ALERTE : faux escaliers de compagnons, suite…
Durant les années 2009-2010, j’ai signalé à de nombreuses reprises sur mon blog les tentatives d’arnaques de certains brocanteurs et antiquaires, essayant de faire passer des escaliers miniatures produits en petites séries dans les pays asiatiques pour d’anciens « chefs-d’œuvre de compagnons » ou encore pour des « escaliers de maîtrise » (histoire de ne pas trop s’avancer avec l’emploi du mot compagnon). Je ne suis pas peu fier d’avoir ainsi contribué à lutter contre ce fléau.
Le problème est que nombre de ces soi-disants chefs-d’œuvre avaient trouvé des acquéreurs, sincères mais naïfs, et qu’aujourd’hui, à l’occasion de successions ou de dispersions de collections, ces pièces « exceptionnelles » refont surface dans d’honorables ventes aux enchères. C’est ainsi que je suis intervenu il y a quelques jours auprès d’un commissaire-priseur et d’un expert pour une vente maçonnique qui se déroulera en live à Drouot dans quelques jours, afin de lui signaler le cas d’un semblable escalier (n° 1 sur la photo de groupe ci-dessous). Le lot n’a cependant pas été retiré de la vente, mais au moins sa notice précise-t-elle maintenant qu’il s’agit non pas d’un « chef-d’œuvre de compagnon du Devoir », comme indiqué à l’origine, mais d’un « escalier en bois vernis, à la façon d’un chef d’œuvre de compagnon du devoir » (pourquoi pas d’ailleurs du Devoir de Liberté ?).
Dans tous les cas, si l’on admet un instant pour la démonstration que cet objet est réellement ancien et en rapport avec le compagnonnage, ce devait être un « compagnon » hyper-actif… car il réalisa son « chef-d’œuvre » en plusieurs exemplaires !
Les trois « frères »…
Voici le frère jumeau de cet escalier (n° 3 sur la photo de groupe), avec la même plaque gravée « F.B. » (Face Book ?) et datée 1876, déjà vendu aux enchères pour un prix délirant (1500 euros) en 2017 :
https://www.debaecque.fr/en/lot/80701/6726519?search=escalier&sort=num&
Et voici son faux-frère jumeau (n° 2 sur la photo de groupe), sans la plaque, encore vendu à un prix totalement délirant (4550 euros !) aux enchères en 2016 :
https://www.artcurial.com/fr/lot-escalier-de-maitrise-fin-du-xixe-siecle-2924-63
La juxtaposition des photographies des trois pièces ne laisse en réalité aucun doute quant au fait qu’il s’agit d’une production en série.
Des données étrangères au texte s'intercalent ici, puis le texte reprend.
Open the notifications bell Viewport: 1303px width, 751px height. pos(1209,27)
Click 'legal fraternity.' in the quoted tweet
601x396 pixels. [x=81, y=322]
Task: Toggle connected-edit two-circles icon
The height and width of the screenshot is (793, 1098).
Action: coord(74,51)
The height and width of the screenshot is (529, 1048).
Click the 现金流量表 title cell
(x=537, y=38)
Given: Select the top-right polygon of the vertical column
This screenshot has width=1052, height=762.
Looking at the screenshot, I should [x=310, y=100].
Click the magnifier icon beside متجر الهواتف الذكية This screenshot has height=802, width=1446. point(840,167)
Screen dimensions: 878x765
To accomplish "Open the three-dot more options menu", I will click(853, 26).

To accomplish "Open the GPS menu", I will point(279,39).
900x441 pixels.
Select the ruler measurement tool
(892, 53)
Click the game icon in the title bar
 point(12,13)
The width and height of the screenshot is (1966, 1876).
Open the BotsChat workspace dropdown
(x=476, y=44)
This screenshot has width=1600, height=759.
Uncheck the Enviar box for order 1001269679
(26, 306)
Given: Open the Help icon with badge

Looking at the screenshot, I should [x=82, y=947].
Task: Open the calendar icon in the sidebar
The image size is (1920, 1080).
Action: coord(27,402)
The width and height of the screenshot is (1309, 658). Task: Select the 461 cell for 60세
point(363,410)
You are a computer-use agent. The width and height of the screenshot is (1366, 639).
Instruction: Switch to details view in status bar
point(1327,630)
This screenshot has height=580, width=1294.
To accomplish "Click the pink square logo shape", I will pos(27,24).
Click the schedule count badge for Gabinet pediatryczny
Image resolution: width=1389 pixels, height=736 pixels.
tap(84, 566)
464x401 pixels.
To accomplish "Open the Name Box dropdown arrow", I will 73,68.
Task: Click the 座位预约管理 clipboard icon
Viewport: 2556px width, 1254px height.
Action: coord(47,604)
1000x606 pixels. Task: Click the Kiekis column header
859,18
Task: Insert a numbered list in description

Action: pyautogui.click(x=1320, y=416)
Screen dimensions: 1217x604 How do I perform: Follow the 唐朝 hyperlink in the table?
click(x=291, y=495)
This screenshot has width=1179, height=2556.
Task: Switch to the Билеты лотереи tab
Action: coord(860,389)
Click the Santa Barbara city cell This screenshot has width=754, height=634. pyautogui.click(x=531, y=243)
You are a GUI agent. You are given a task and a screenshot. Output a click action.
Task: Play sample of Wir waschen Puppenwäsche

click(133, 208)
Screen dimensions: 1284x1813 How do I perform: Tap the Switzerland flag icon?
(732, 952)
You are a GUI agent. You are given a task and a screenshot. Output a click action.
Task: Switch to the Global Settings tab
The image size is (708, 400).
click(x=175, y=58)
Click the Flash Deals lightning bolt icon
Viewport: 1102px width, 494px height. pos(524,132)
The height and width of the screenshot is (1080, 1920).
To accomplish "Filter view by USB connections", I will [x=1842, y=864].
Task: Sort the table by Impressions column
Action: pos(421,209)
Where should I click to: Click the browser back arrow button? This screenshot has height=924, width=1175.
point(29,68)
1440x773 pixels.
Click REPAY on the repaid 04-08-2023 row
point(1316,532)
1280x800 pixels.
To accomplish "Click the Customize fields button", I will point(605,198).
L’examen attentif des pièces montrera que la qualité des assemblages et des détails est très différente de celle des véritables chefs-d’œuvre de compagnons menuisiers ou charpentiers, qu’ils soient du Devoir ou du Devoir de Liberté.
J’espère qu’au moment de la vente, le commissaire-priseur préviendra explicitement les acquéreurs potentiels qu’il ne s’agit donc que d’un objet de décoration et que la date de 1876, portée sur une plaque de laiton, n’est certainement pas celle de sa réalisation.